──────── Information supplied
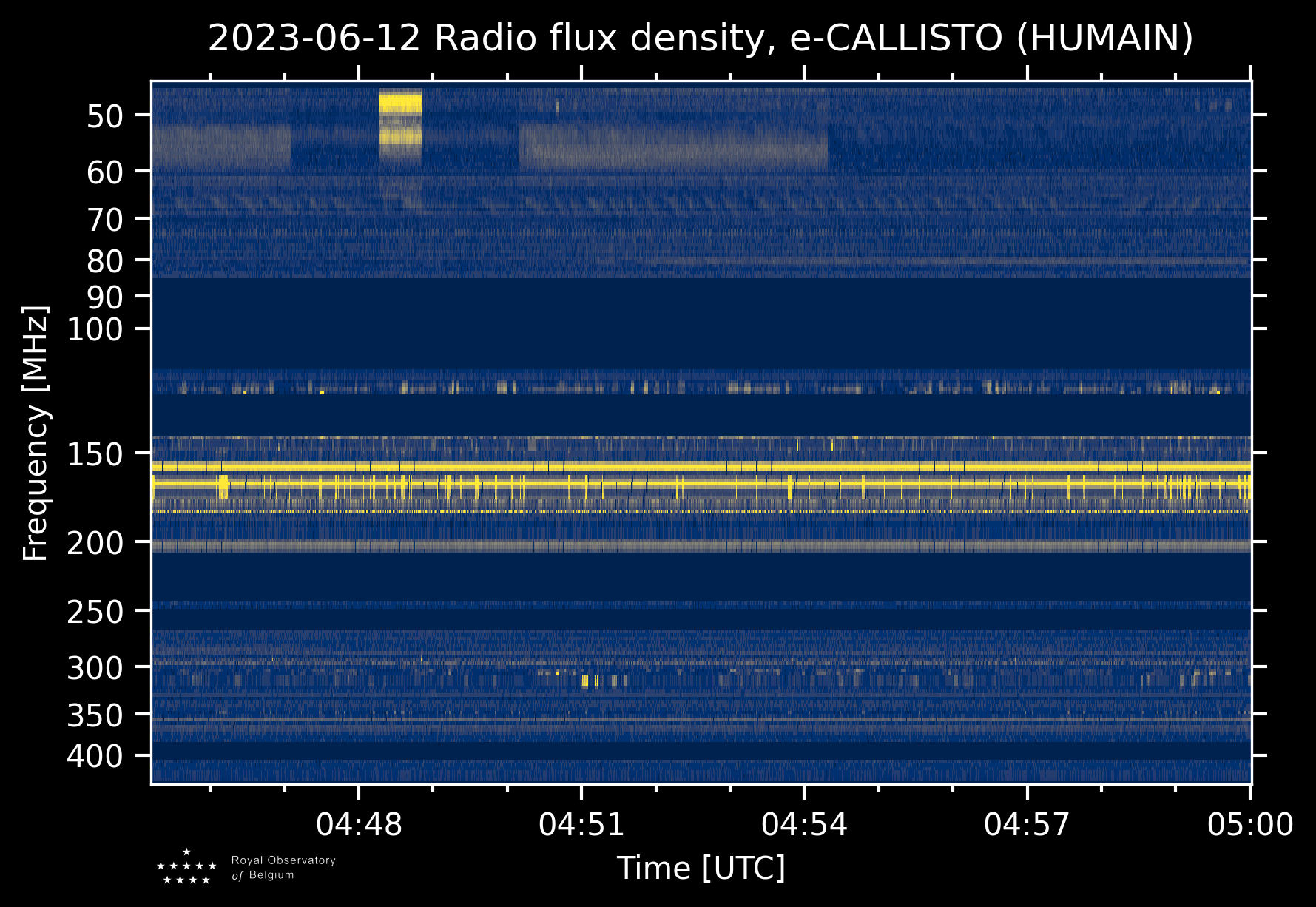Select the 05:00 time axis label

click(x=1250, y=824)
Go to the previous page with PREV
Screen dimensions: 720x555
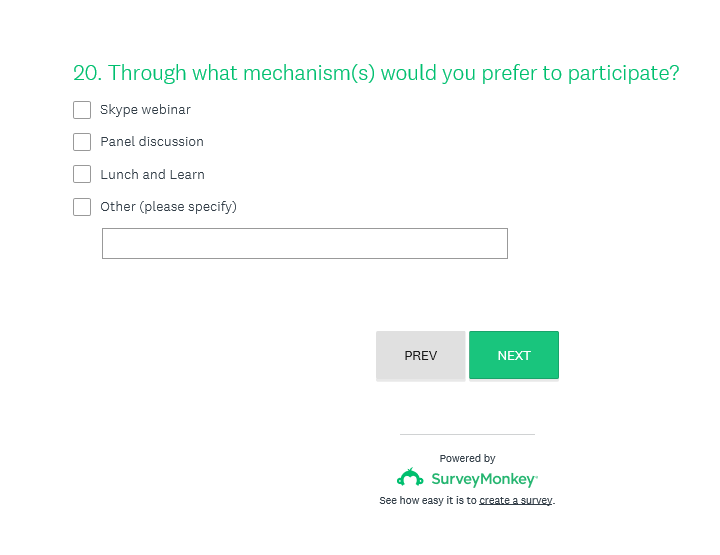[x=420, y=356]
────────────────
Short exercise: Output every line of the items above word for word, leaving out the pictures.

Result of the task:
Select the 05:00 time axis label

click(x=1250, y=824)
Go to the previous page with PREV
Screen dimensions: 720x555
[x=420, y=356]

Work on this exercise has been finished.